··· Provided records

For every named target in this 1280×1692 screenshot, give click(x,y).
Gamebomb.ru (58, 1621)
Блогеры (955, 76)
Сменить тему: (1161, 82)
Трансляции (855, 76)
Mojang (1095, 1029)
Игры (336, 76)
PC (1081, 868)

······

_Required action_:
From the first line to the last, copy the data exactly.

_Written solution_:
For every named target in this 1280×1692 screenshot, give click(x,y).
Gamebomb.ru (58, 1621)
Блогеры (955, 76)
Сменить тему: (1161, 82)
Трансляции (855, 76)
Mojang (1095, 1029)
Игры (336, 76)
PC (1081, 868)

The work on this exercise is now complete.